The Biden administration nominated Monica Bertagnolli, a former Harvard University professor and current director of the National Cancer Institute, to lead the National Institutes of Health.
Dr Bertagnolli, a surgical oncologist, was appointed just last October to head the NCI, the NIH’s biggest division, and announced shortly afterward her own diagnosis with breast cancer.
If confirmed by the US Senate, Dr Bertagnolli would fill a vacancy dating back to the December 2021 resignation of Francis Collins after a record-setting 12 years heading the nation’s largest funder of basic science.
Her selection has been welcomed in the academic community as a choice reflecting established competency at a moment when the NIH is facing significant political challenges from within both major parties.
Republicans controlling the US House of Representatives have threatened cuts to the NIH budget, animated by the NIH’s public advocacy of Covid protections during the Trump administration and by unproven allegations that the agency funded research that helped to create the virus. Some progressives, meanwhile, have pushed the NIH for more progress on diversity in grant awards and on resisting corporate pressure related to patents and drug prices.

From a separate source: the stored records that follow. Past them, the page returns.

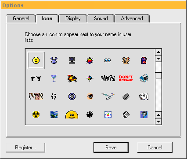Pick the brown squirrel icon
Viewport: 187px width, 159px height.
[x=126, y=60]

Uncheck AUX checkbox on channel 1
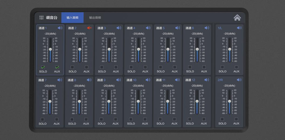(x=57, y=67)
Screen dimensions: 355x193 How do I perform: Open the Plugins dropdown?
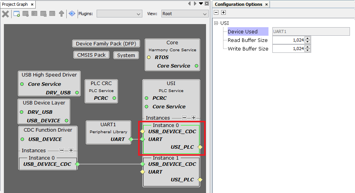119,14
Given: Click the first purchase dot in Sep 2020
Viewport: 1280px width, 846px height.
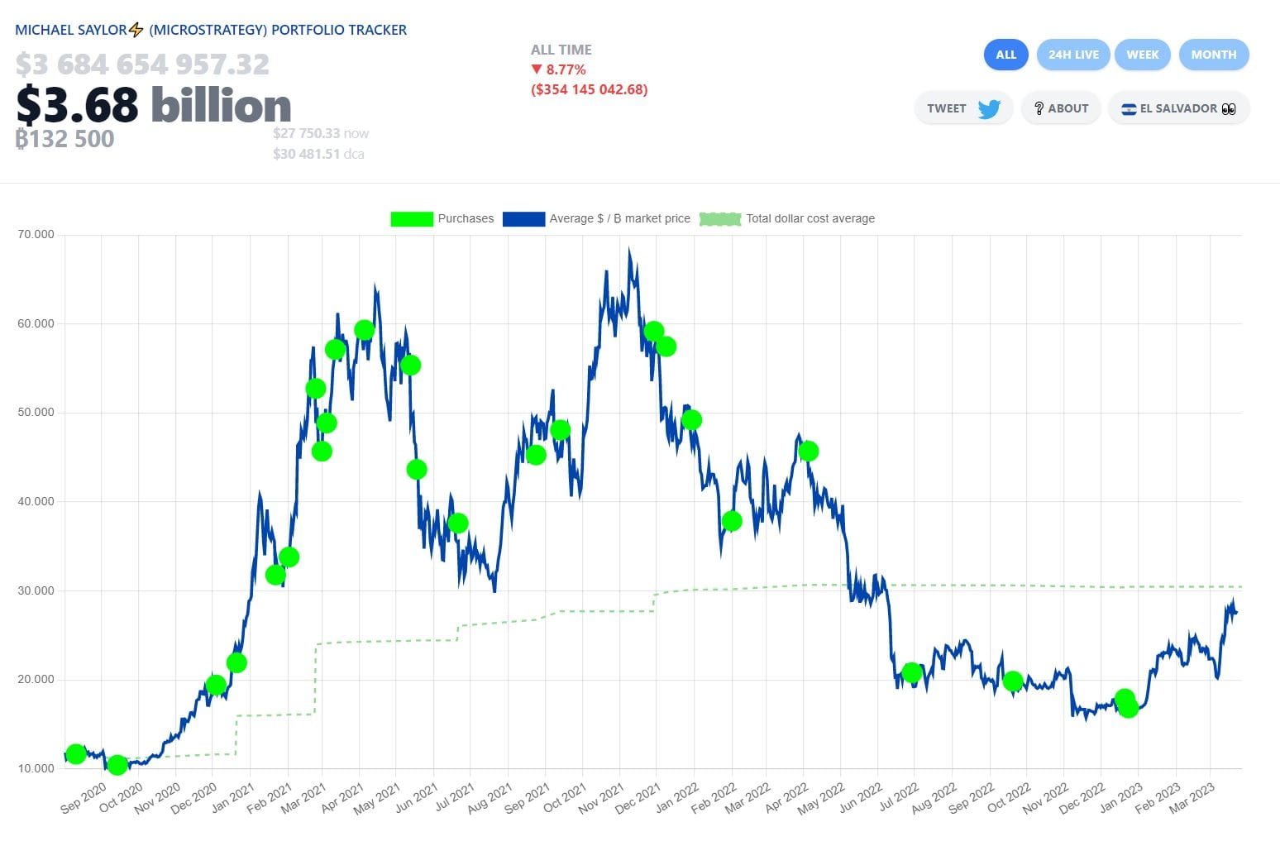Looking at the screenshot, I should pos(75,754).
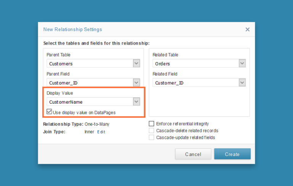Enable Enforce referential integrity checkbox
Viewport: 293px width, 186px height.
(151, 123)
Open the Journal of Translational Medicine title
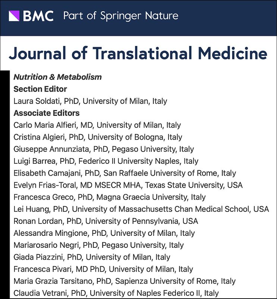The height and width of the screenshot is (299, 277). tap(138, 53)
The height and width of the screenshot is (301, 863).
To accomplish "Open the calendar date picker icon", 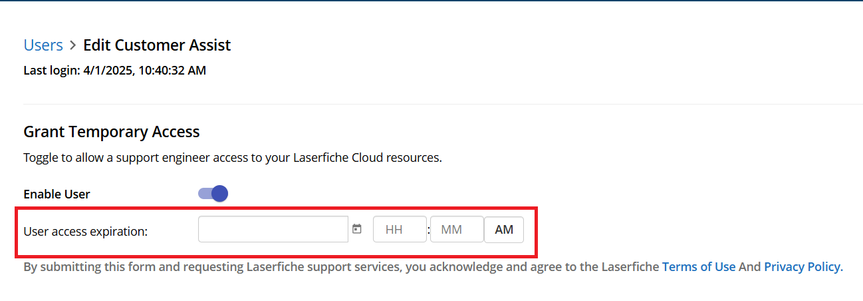I will [x=357, y=229].
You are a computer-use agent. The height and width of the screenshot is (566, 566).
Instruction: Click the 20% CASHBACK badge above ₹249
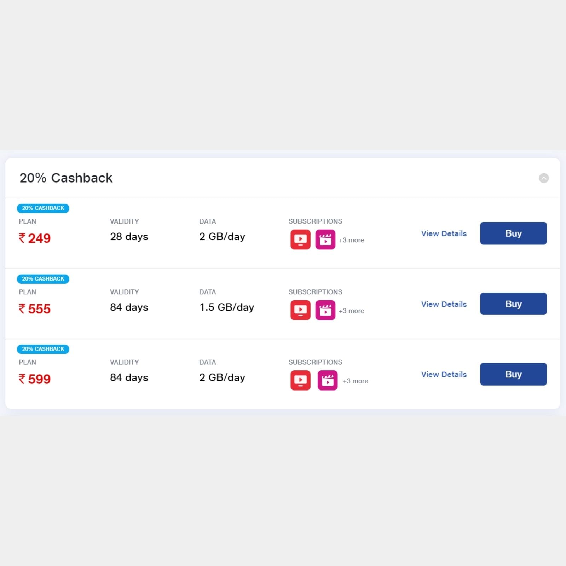tap(43, 208)
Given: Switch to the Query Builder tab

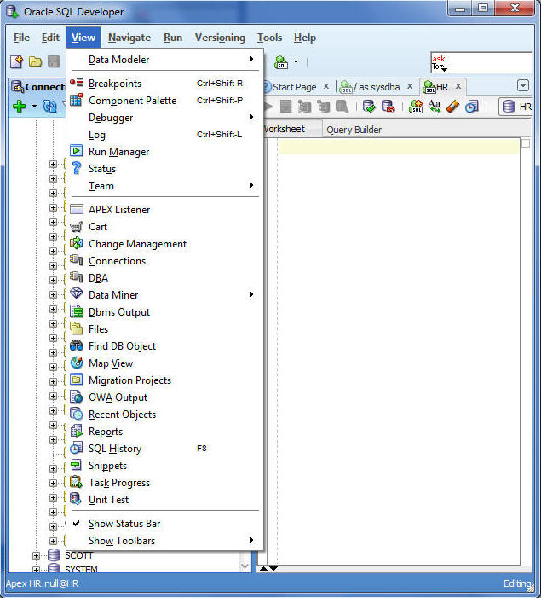Looking at the screenshot, I should click(354, 130).
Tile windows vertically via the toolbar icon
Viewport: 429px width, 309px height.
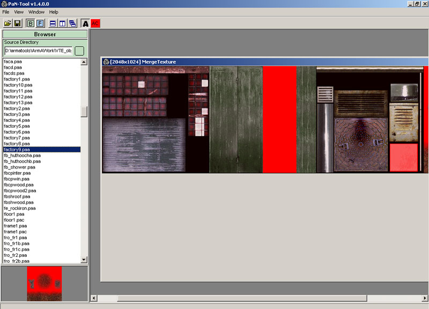point(62,23)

The long delay in finding a successor to Dr Collins was widely seen as a reflection of such turmoil, especially as it involved Anthony Fauci, whose role as long-time director of the NIH’s National Institute of Allergy and Infectious Diseases made him a chronic personal target for conservative anger over Covid during the Trump administration.
The selection of Dr Bertagnolli matches the moment, according to the 251-member Association of Public and Land-grant Universities (APLU). “Dr Bertagnolli is a gifted surgeon and trailblazing research leader whose personal and professional experience positions her to lead NIH at a critical time,” the APLU’s president, Mark Becker, a former president of Georgia State University, said in a response to the Biden announcement.
Dr Bertagnolli presents as a “traditional nominee – someone with a long history of involvement in biomedical research and with the NIH itself”, said Stuart Buck, an expert in research-related philanthropy now serving as executive director of The Good Science Project.
“What remains to be seen,” Dr Buck said, “is whether she has the appetite to tackle issues of systemic reform at NIH, especially in a political environment where NIH is going to face more public scrutiny and criticism.”
Such reforms should be data-driven – ensuring that NIH research expenditures correspond to biomedical innovation – and Dr Bertagnolli seems a good choice for pursuing that, said Philip Bourne, a former associate director for data science at the NIH, and now dean of the School of Data Science at the University of Virginia.
Dr Bertagnolli, a daughter of Italian and French Basque immigrants, is the first woman to head the NCI and would be the second to lead the NIH. She was raised on a ranch in Wyoming and earned an engineering degree at Princeton University and a medical degree from the University of Utah.
She trained in surgery and studied tumor immunology at two Harvard-affiliated institutions, the Brigham and Women’s Hospital and the Dana-Farber Cancer Institute. She has said that her own cancer – hormone receptor-positive, HER2-negative – has a favourable prognosis.